According to car reviewer Parker's, the CityRover was the worst rated Rover car from MG Rover, with a rating of two out of five.[11] In October 2013, Top Gear Magazine placed the CityRover as number two behind the Perodua Kelisa on its list of "The thirteen worst cars of the last twenty years."[12]

Achievements[edit]

Despite the media criticism of the CityRover, one (the upgraded 2005 version) was chosen in 2006, to be used as the reconnaissance vehicle for the 2007 Himalayan Challenge Endurance Rally. With only minor modifications, the car was driven over the 7,000-mile (11,000 km) planned route from London to Delhi, by students from the University of Southampton, Chris Cardwell and Nick Clarke, without any major problems, including crossing significant distances of desert, and an number of mountain ranges.

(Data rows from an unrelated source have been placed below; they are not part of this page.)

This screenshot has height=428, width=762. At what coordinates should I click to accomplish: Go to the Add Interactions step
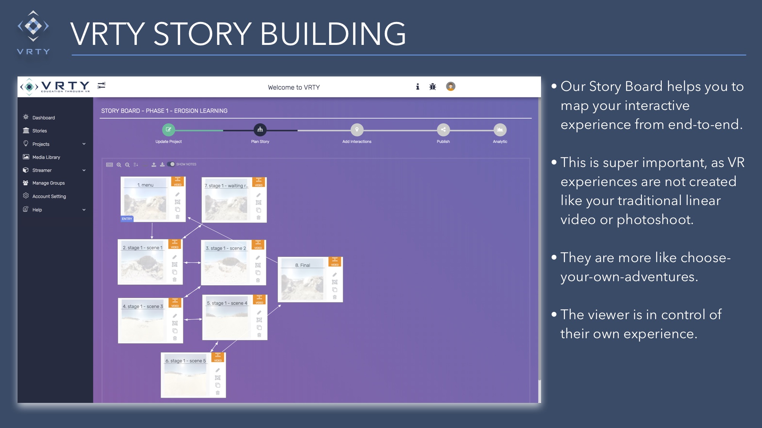point(357,130)
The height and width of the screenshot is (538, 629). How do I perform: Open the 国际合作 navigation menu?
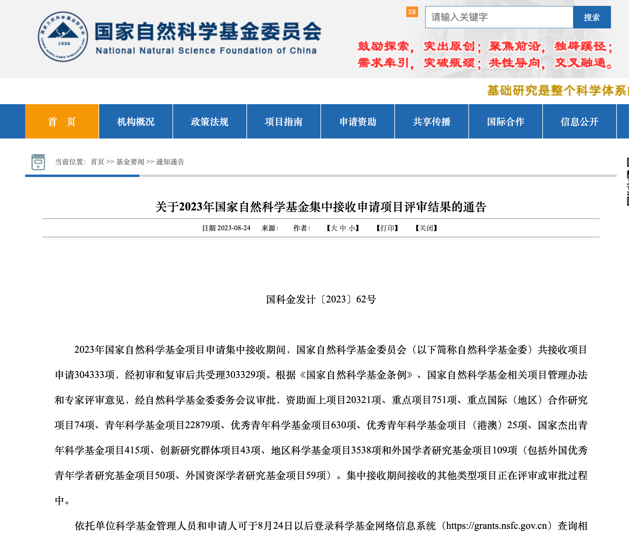coord(505,121)
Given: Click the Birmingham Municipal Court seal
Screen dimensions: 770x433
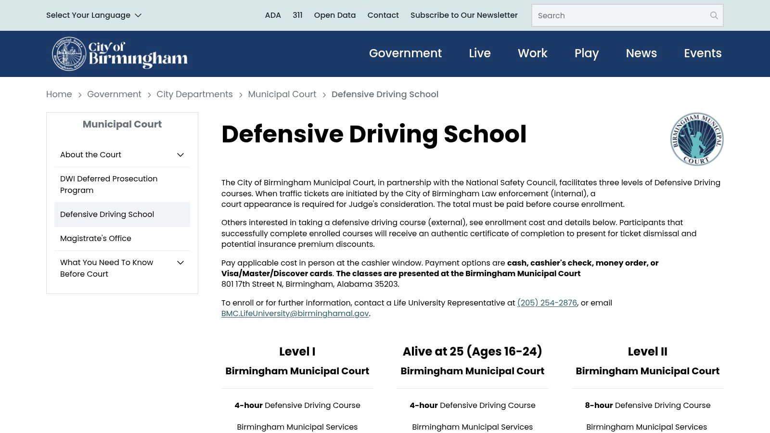Looking at the screenshot, I should (696, 139).
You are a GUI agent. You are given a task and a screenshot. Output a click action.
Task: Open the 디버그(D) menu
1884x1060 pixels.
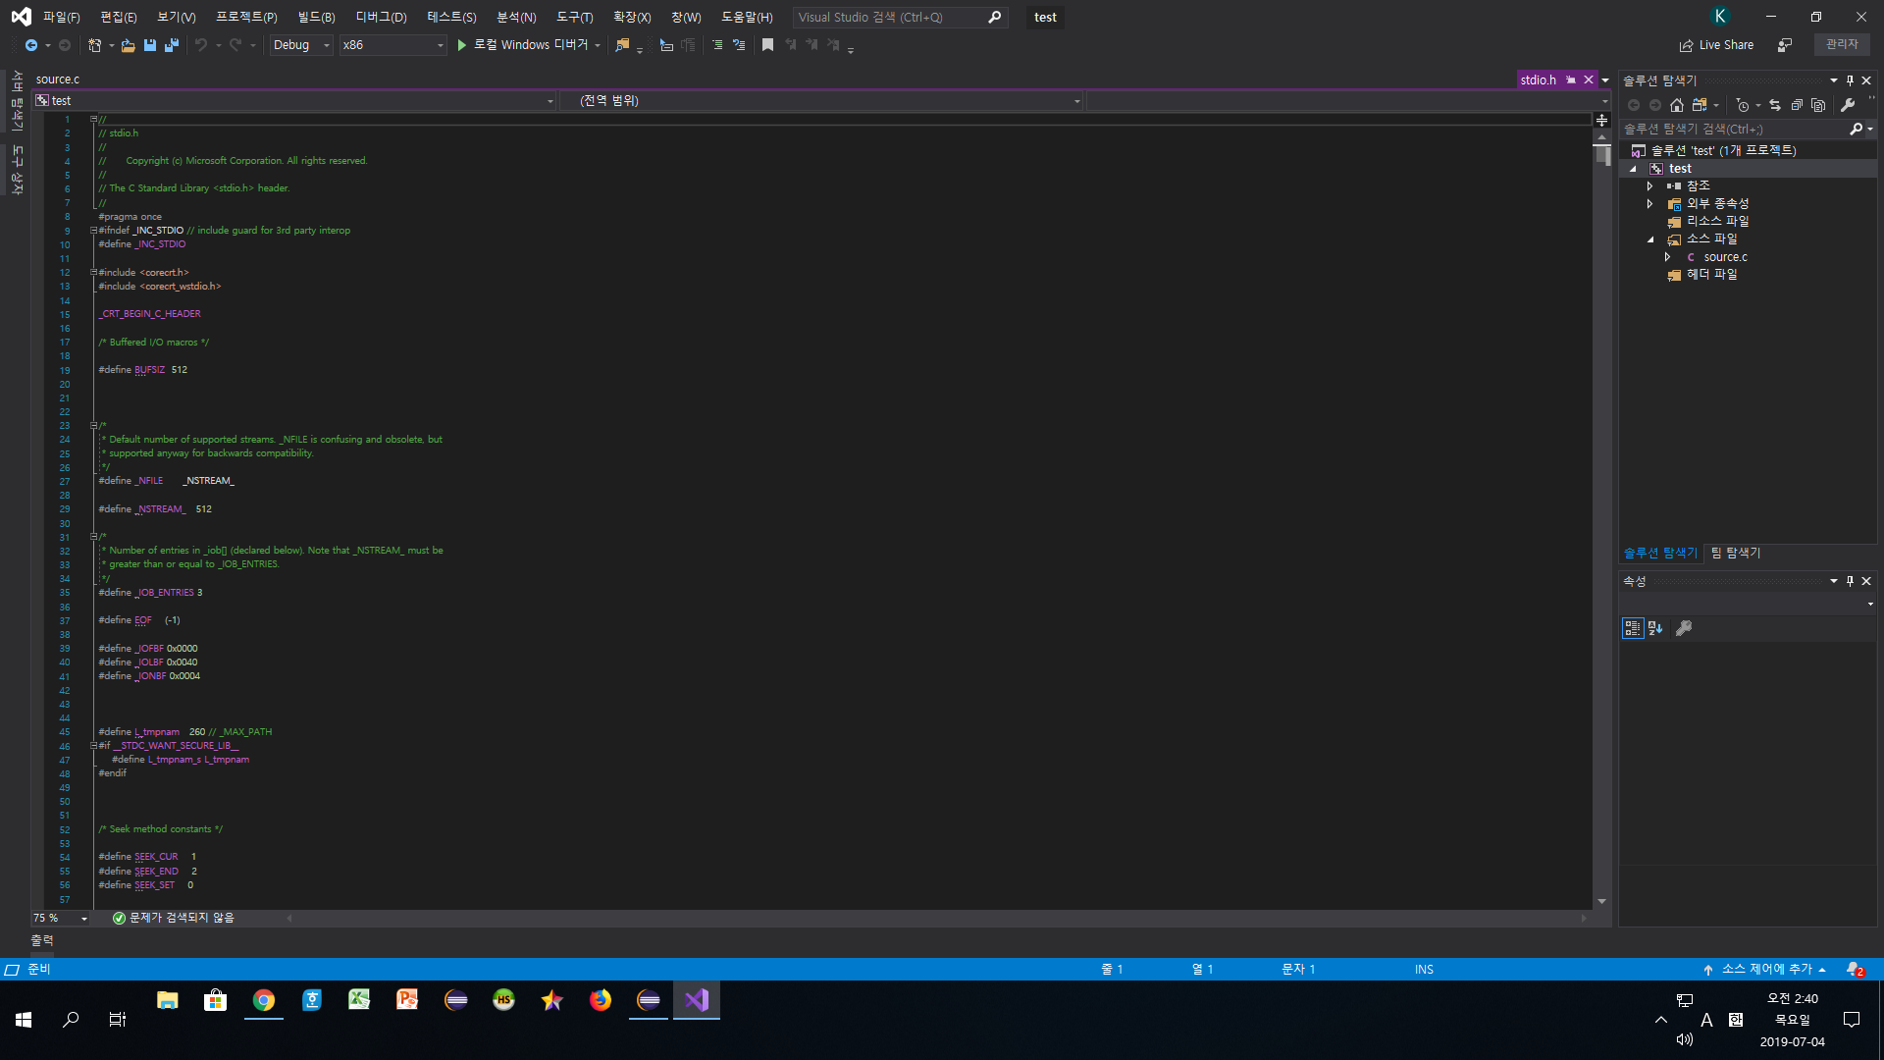click(x=381, y=17)

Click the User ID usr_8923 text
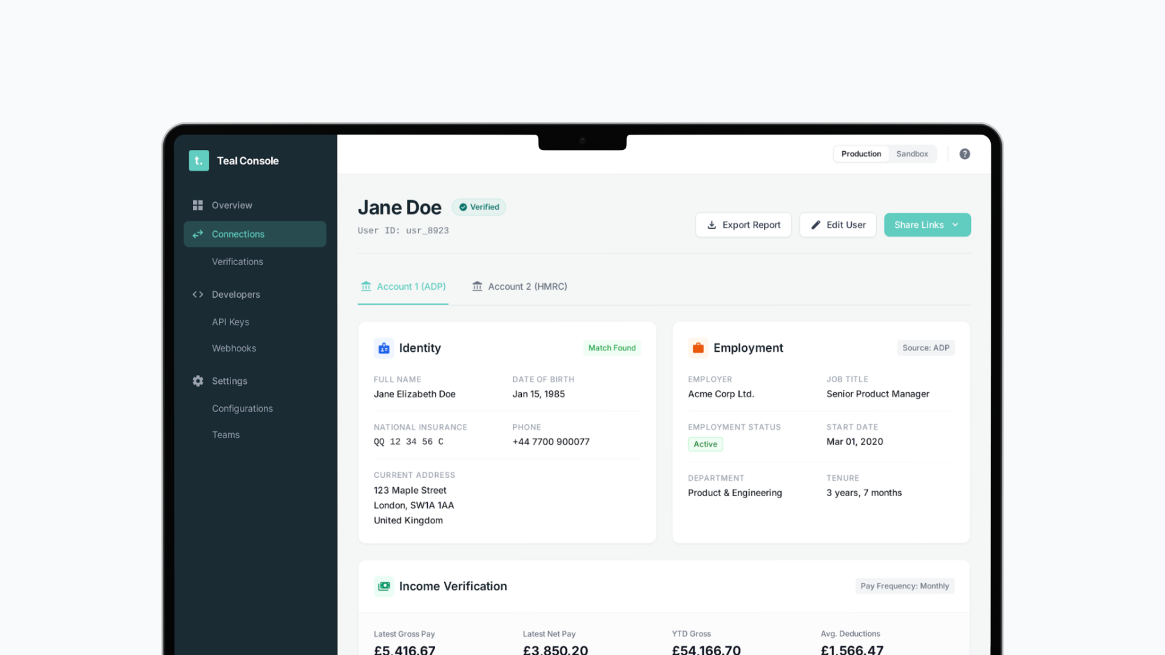coord(403,230)
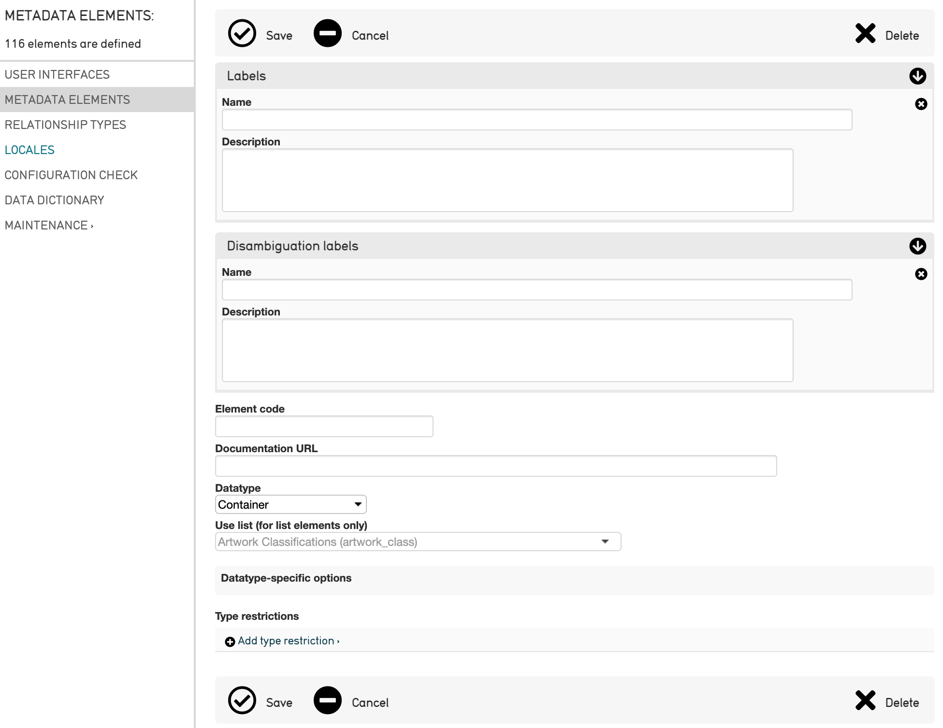This screenshot has width=943, height=728.
Task: Click the top Delete X icon
Action: coord(865,33)
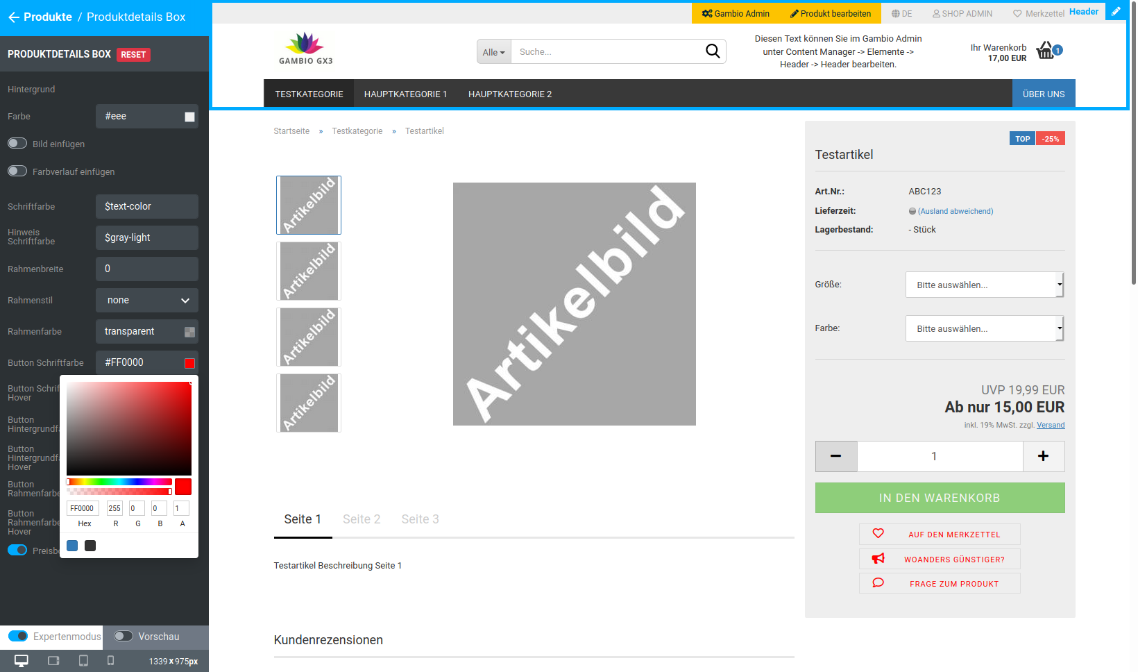This screenshot has height=672, width=1138.
Task: Open the shopping cart with one item
Action: click(x=1046, y=50)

The reasons given by the event organisers for the choice of vehicle were that it is "the cheapest brand new car you can drive in Britain", and to prove that the route could be driven in an ordinary small car, without the need for a large four wheel drive vehicle.

Following completion of the race, the car was shipped back to the United Kingdom and sold to a prospective competitor, with the intention of using it on the event in September 2007.

References[edit]

  1. ^ Aucock, Richard. "On test: Rover CityRover". MSN Motors. Retrieved 29 December 2011. 
  2. ^ Cheetham, Craig (December 2003). "Auto Express". CityRover Sprite 1.4i. Retrieved 29 December 2011. 
  3. ^ "Rover CityRover 1.4 Style review - living". Autocar. Retrieved 29 December 2011. 
  4. ^ "Rover CityRover 1.4 Style review". Autocar. 27 January 2004. Retrieved 29 December 2011. 
  5. ^ "Rover CityRover 1.4 Solo 5d – Facts and Figures". Parkers. Retrieved 29 December 2011. 
  6. ^ "Tata Motors rolls out first CityRover". The Hindu Business Line. 16 September 2003. Retrieved 29 December 2011. 
  7. ^ Hudson, Paul (3 January 2004). "Relax, it's a Rover". The Daily Telegraph. Retrieved 29 December 2011. 
  8. ^ http://www.honestjohn.co.uk/news/miscellaneous/2003-11/city-rover-goes-on-sale-from-gbp6495/
  9. ^ a b Marriage of convenience? Austin Rover Online
  10. ^ "Rover to cut CityRover prices - What Car?". Whatcar.com. 2004-12-21. Archived from the original on May 26, 2005. Retrieved 2009-05-10. 
  11. ^ http://www.parkers.co.uk/cars/reviews/rover/ Parkers car reviews - Rover
  12. ^ "The 13 Worst Cars of the Last 20 Years". Top Gear magazine. 2013-10-31. Retrieved 2014-10-12.